Records for locating words and elements
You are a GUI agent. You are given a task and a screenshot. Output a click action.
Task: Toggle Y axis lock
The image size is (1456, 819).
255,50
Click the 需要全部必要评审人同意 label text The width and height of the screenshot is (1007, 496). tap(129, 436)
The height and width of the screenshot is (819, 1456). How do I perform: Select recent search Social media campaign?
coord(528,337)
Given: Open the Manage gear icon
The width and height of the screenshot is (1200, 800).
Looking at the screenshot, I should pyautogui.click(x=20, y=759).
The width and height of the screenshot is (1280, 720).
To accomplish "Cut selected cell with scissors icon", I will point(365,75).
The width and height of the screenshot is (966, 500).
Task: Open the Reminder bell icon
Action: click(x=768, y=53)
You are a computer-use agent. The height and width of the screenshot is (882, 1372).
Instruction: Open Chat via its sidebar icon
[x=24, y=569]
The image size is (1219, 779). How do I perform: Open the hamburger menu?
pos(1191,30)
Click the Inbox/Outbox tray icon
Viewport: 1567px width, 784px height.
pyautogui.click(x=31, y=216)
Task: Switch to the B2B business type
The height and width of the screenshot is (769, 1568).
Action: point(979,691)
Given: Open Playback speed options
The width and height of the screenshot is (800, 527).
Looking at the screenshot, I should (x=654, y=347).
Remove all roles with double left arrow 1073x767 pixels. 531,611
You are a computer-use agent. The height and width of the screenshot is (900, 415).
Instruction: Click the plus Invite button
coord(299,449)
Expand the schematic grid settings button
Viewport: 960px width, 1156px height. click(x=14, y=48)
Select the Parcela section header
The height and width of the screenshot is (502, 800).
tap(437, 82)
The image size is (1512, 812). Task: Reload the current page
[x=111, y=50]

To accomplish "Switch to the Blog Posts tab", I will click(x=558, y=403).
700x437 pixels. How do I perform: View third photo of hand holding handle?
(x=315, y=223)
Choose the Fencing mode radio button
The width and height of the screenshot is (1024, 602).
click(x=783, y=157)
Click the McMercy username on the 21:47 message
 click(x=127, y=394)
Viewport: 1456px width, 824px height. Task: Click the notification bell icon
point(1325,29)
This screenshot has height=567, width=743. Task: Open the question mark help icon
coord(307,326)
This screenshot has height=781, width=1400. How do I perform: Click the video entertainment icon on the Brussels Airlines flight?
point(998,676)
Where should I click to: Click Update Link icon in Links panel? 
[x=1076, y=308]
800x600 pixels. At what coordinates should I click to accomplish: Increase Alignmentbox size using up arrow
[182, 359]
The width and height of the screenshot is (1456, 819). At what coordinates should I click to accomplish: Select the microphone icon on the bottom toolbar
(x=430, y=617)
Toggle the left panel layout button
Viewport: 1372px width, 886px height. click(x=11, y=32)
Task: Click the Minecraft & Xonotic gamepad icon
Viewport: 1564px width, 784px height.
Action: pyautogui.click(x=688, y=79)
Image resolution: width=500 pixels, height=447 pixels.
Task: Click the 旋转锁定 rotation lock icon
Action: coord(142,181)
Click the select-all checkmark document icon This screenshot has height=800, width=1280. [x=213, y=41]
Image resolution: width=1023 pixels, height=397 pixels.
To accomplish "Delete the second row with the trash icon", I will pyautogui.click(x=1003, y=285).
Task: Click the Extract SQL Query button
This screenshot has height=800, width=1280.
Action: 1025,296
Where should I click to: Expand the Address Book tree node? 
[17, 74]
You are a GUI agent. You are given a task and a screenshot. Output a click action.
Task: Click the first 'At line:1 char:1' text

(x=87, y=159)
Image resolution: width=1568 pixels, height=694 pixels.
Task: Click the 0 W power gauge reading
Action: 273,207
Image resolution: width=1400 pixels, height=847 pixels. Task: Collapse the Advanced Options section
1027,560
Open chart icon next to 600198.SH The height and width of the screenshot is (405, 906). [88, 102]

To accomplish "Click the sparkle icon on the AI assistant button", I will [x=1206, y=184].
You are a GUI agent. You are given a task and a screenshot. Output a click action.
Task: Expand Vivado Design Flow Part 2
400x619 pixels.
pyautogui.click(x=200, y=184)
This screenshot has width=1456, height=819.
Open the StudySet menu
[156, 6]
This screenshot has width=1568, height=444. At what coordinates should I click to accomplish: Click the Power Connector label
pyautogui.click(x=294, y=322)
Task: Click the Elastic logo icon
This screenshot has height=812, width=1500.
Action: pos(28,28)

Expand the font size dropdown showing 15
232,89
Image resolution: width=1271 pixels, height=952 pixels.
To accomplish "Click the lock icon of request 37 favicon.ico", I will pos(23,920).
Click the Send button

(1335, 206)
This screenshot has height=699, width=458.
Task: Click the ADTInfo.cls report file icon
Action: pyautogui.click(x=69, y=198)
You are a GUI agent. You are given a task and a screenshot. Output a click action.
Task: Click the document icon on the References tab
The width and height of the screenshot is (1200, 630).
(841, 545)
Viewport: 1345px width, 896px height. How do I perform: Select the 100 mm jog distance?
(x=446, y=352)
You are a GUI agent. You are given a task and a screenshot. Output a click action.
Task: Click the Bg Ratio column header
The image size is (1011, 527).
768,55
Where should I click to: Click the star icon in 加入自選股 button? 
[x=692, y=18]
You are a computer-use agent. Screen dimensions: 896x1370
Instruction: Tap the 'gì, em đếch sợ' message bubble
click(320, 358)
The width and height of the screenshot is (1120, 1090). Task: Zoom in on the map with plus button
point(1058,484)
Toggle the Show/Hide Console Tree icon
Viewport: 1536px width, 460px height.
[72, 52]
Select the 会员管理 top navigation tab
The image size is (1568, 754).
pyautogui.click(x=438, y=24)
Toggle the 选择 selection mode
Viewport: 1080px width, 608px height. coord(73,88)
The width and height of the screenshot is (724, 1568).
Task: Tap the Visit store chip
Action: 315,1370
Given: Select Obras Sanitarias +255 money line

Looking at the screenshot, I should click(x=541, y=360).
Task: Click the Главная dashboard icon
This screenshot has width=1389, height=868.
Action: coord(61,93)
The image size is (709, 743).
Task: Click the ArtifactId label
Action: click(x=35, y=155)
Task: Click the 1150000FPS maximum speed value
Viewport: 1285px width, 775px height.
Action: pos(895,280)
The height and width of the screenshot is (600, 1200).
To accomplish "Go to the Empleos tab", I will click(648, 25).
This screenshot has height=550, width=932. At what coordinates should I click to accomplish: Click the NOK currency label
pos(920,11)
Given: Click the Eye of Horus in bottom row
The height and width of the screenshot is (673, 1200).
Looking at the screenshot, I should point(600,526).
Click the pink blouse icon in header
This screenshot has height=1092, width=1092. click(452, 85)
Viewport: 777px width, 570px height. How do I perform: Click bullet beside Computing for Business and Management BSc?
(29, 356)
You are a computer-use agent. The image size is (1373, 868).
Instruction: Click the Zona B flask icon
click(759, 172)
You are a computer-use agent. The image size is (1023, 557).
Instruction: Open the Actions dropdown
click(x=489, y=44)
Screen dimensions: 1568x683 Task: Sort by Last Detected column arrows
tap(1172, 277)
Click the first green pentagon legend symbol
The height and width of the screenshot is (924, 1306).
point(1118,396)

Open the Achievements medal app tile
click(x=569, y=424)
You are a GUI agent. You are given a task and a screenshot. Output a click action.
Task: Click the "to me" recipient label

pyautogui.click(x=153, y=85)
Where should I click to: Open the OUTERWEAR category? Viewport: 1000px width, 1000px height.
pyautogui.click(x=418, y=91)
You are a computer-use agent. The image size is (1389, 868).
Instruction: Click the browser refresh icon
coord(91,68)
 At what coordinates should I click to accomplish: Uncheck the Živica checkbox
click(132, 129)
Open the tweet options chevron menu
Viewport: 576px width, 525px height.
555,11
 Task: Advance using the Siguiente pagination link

Written problem:
Render every line of the material above as a Markdown table with two columns, Row and Line, leaving out blank lines.

Solved exercise:
| Row | Line |
|---|---|
| 1 | You are a GUI agent. You are given a task and a screenshot. Output a click action. |
| 2 | Task: Toggle Y axis lock |
| 3 | The image size is (1456, 819). |
| 4 | 255,50 |
| 5 | Click the 需要全部必要评审人同意 label text The width and height of the screenshot is (1007, 496). tap(129, 436) |
| 6 | The height and width of the screenshot is (819, 1456). How do I perform: Select recent search Social media campaign? |
| 7 | coord(528,337) |
| 8 | Given: Open the Manage gear icon |
| 9 | The width and height of the screenshot is (1200, 800). |
| 10 | Looking at the screenshot, I should pyautogui.click(x=20, y=759). |
| 11 | The width and height of the screenshot is (1280, 720). |
| 12 | To accomplish "Cut selected cell with scissors icon", I will point(365,75). |
| 13 | The width and height of the screenshot is (966, 500). |
| 14 | Task: Open the Reminder bell icon |
| 15 | Action: click(x=768, y=53) |
| 16 | You are a computer-use agent. The height and width of the screenshot is (882, 1372). |
| 17 | Instruction: Open Chat via its sidebar icon |
| 18 | [x=24, y=569] |
| 19 | The image size is (1219, 779). How do I perform: Open the hamburger menu? |
| 20 | pos(1191,30) |
| 21 | Click the Inbox/Outbox tray icon |
| 22 | Viewport: 1567px width, 784px height. |
| 23 | pyautogui.click(x=31, y=216) |
| 24 | Task: Switch to the B2B business type |
| 25 | The height and width of the screenshot is (769, 1568). |
| 26 | Action: point(979,691) |
| 27 | Given: Open Playback speed options |
| 28 | The width and height of the screenshot is (800, 527). |
| 29 | Looking at the screenshot, I should (x=654, y=347). |
| 30 | Remove all roles with double left arrow 1073x767 pixels. 531,611 |
| 31 | You are a computer-use agent. The height and width of the screenshot is (900, 415). |
| 32 | Instruction: Click the plus Invite button |
| 33 | coord(299,449) |
| 34 | Expand the schematic grid settings button |
| 35 | Viewport: 960px width, 1156px height. click(x=14, y=48) |
| 36 | Select the Parcela section header |
| 37 | The height and width of the screenshot is (502, 800). |
| 38 | tap(437, 82) |
| 39 | The image size is (1512, 812). Task: Reload the current page |
| 40 | [x=111, y=50] |
| 41 | To accomplish "Switch to the Blog Posts tab", I will click(x=558, y=403). |
| 42 | 700x437 pixels. How do I perform: View third photo of hand holding handle? |
| 43 | (x=315, y=223) |
| 44 | Choose the Fencing mode radio button |
| 45 | The width and height of the screenshot is (1024, 602). |
| 46 | click(x=783, y=157) |
| 47 | Click the McMercy username on the 21:47 message |
| 48 |  click(x=127, y=394) |
| 49 | Viewport: 1456px width, 824px height. Task: Click the notification bell icon |
| 50 | point(1325,29) |
| 51 | This screenshot has height=567, width=743. Task: Open the question mark help icon |
| 52 | coord(307,326) |
| 53 | This screenshot has height=781, width=1400. How do I perform: Click the video entertainment icon on the Brussels Airlines flight? |
| 54 | point(998,676) |
| 55 | Where should I click to: Click Update Link icon in Links panel?  |
| 56 | [x=1076, y=308] |
| 57 | 800x600 pixels. At what coordinates should I click to accomplish: Increase Alignmentbox size using up arrow |
| 58 | [182, 359] |
| 59 | The width and height of the screenshot is (1456, 819). At what coordinates should I click to accomplish: Select the microphone icon on the bottom toolbar |
| 60 | (x=430, y=617) |
| 61 | Toggle the left panel layout button |
| 62 | Viewport: 1372px width, 886px height. click(x=11, y=32) |
| 63 | Task: Click the Minecraft & Xonotic gamepad icon |
| 64 | Viewport: 1564px width, 784px height. |
| 65 | Action: pyautogui.click(x=688, y=79) |
| 66 | Image resolution: width=500 pixels, height=447 pixels. |
| 67 | Task: Click the 旋转锁定 rotation lock icon |
| 68 | Action: coord(142,181) |
| 69 | Click the select-all checkmark document icon This screenshot has height=800, width=1280. [x=213, y=41] |
| 70 | Image resolution: width=1023 pixels, height=397 pixels. |
| 71 | To accomplish "Delete the second row with the trash icon", I will pyautogui.click(x=1003, y=285). |
| 72 | Task: Click the Extract SQL Query button |
| 73 | This screenshot has height=800, width=1280. |
| 74 | Action: 1025,296 |
| 75 | Where should I click to: Expand the Address Book tree node?  |
| 76 | [17, 74] |
| 77 | You are a GUI agent. You are given a task and a screenshot. Output a click action. |
| 78 | Task: Click the first 'At line:1 char:1' text |
| 79 | (x=87, y=159) |
| 80 | Image resolution: width=1568 pixels, height=694 pixels. |
| 81 | Task: Click the 0 W power gauge reading |
| 82 | Action: 273,207 |
| 83 | Image resolution: width=1400 pixels, height=847 pixels. Task: Collapse the Advanced Options section |
| 84 | 1027,560 |
| 85 | Open chart icon next to 600198.SH The height and width of the screenshot is (405, 906). [88, 102] |
| 86 | To accomplish "Click the sparkle icon on the AI assistant button", I will [x=1206, y=184]. |
| 87 | You are a GUI agent. You are given a task and a screenshot. Output a click action. |
| 88 | Task: Expand Vivado Design Flow Part 2 |
| 89 | 400x619 pixels. |
| 90 | pyautogui.click(x=200, y=184) |
| 91 | This screenshot has width=1456, height=819. |
| 92 | Open the StudySet menu |
| 93 | [156, 6] |
| 94 | This screenshot has width=1568, height=444. At what coordinates should I click to accomplish: Click the Power Connector label |
| 95 | pyautogui.click(x=294, y=322) |
| 96 | Task: Click the Elastic logo icon |
| 97 | This screenshot has height=812, width=1500. |
| 98 | Action: pos(28,28) |
| 99 | Expand the font size dropdown showing 15 |
| 100 | 232,89 |
| 101 | Image resolution: width=1271 pixels, height=952 pixels. |
| 102 | To accomplish "Click the lock icon of request 37 favicon.ico", I will pos(23,920). |
| 103 | Click the Send button |
| 104 | (1335, 206) |
| 105 | This screenshot has height=699, width=458. |
| 106 | Task: Click the ADTInfo.cls report file icon |
| 107 | Action: pyautogui.click(x=69, y=198) |
| 108 | You are a GUI agent. You are given a task and a screenshot. Output a click action. |
| 109 | Task: Click the document icon on the References tab |
| 110 | The width and height of the screenshot is (1200, 630). |
| 111 | (841, 545) |
| 112 | Viewport: 1345px width, 896px height. How do I perform: Select the 100 mm jog distance? |
| 113 | (x=446, y=352) |
| 114 | You are a GUI agent. You are given a task and a screenshot. Output a click action. |
| 115 | Task: Click the Bg Ratio column header |
| 116 | The image size is (1011, 527). |
| 117 | 768,55 |
| 118 | Where should I click to: Click the star icon in 加入自選股 button?  |
| 119 | [x=692, y=18] |
| 120 | You are a computer-use agent. Screen dimensions: 896x1370 |
| 121 | Instruction: Tap the 'gì, em đếch sợ' message bubble |
| 122 | click(320, 358) |
| 123 | The width and height of the screenshot is (1120, 1090). Task: Zoom in on the map with plus button |
| 124 | point(1058,484) |
| 125 | Toggle the Show/Hide Console Tree icon |
| 126 | Viewport: 1536px width, 460px height. |
| 127 | [72, 52] |
| 128 | Select the 会员管理 top navigation tab |
| 129 | The image size is (1568, 754). |
| 130 | pyautogui.click(x=438, y=24) |
| 131 | Toggle the 选择 selection mode |
| 132 | Viewport: 1080px width, 608px height. coord(73,88) |
| 133 | The width and height of the screenshot is (724, 1568). |
| 134 | Task: Tap the Visit store chip |
| 135 | Action: 315,1370 |
| 136 | Given: Select Obras Sanitarias +255 money line |
| 137 | Looking at the screenshot, I should click(x=541, y=360). |
| 138 | Task: Click the Главная dashboard icon |
| 139 | This screenshot has width=1389, height=868. |
| 140 | Action: coord(61,93) |
| 141 | The image size is (709, 743). |
| 142 | Task: Click the ArtifactId label |
| 143 | Action: click(x=35, y=155) |
| 144 | Task: Click the 1150000FPS maximum speed value |
| 145 | Viewport: 1285px width, 775px height. |
| 146 | Action: pos(895,280) |
| 147 | The height and width of the screenshot is (600, 1200). |
| 148 | To accomplish "Go to the Empleos tab", I will click(648, 25). |
| 149 | This screenshot has height=550, width=932. At what coordinates should I click to accomplish: Click the NOK currency label |
| 150 | pos(920,11) |
| 151 | Given: Click the Eye of Horus in bottom row |
| 152 | The height and width of the screenshot is (673, 1200). |
| 153 | Looking at the screenshot, I should point(600,526). |
| 154 | Click the pink blouse icon in header |
| 155 | This screenshot has height=1092, width=1092. click(452, 85) |
| 156 | Viewport: 777px width, 570px height. How do I perform: Click bullet beside Computing for Business and Management BSc? |
| 157 | (29, 356) |
| 158 | You are a computer-use agent. The image size is (1373, 868). |
| 159 | Instruction: Click the Zona B flask icon |
| 160 | click(759, 172) |
| 161 | You are a computer-use agent. The image size is (1023, 557). |
| 162 | Instruction: Open the Actions dropdown |
| 163 | click(x=489, y=44) |
| 164 | Screen dimensions: 1568x683 Task: Sort by Last Detected column arrows |
| 165 | tap(1172, 277) |
| 166 | Click the first green pentagon legend symbol |
| 167 | The height and width of the screenshot is (924, 1306). |
| 168 | point(1118,396) |
| 169 | Open the Achievements medal app tile |
| 170 | click(x=569, y=424) |
| 171 | You are a GUI agent. You are given a task and a screenshot. Output a click action. |
| 172 | Task: Click the "to me" recipient label |
| 173 | pyautogui.click(x=153, y=85) |
| 174 | Where should I click to: Open the OUTERWEAR category? Viewport: 1000px width, 1000px height. |
| 175 | pyautogui.click(x=418, y=91) |
| 176 | You are a computer-use agent. The image size is (1389, 868). |
| 177 | Instruction: Click the browser refresh icon |
| 178 | coord(91,68) |
| 179 |  At what coordinates should I click to accomplish: Uncheck the Živica checkbox |
| 180 | click(132, 129) |
| 181 | Open the tweet options chevron menu |
| 182 | Viewport: 576px width, 525px height. |
| 183 | 555,11 |
| 184 |  Task: Advance using the Siguiente pagination link |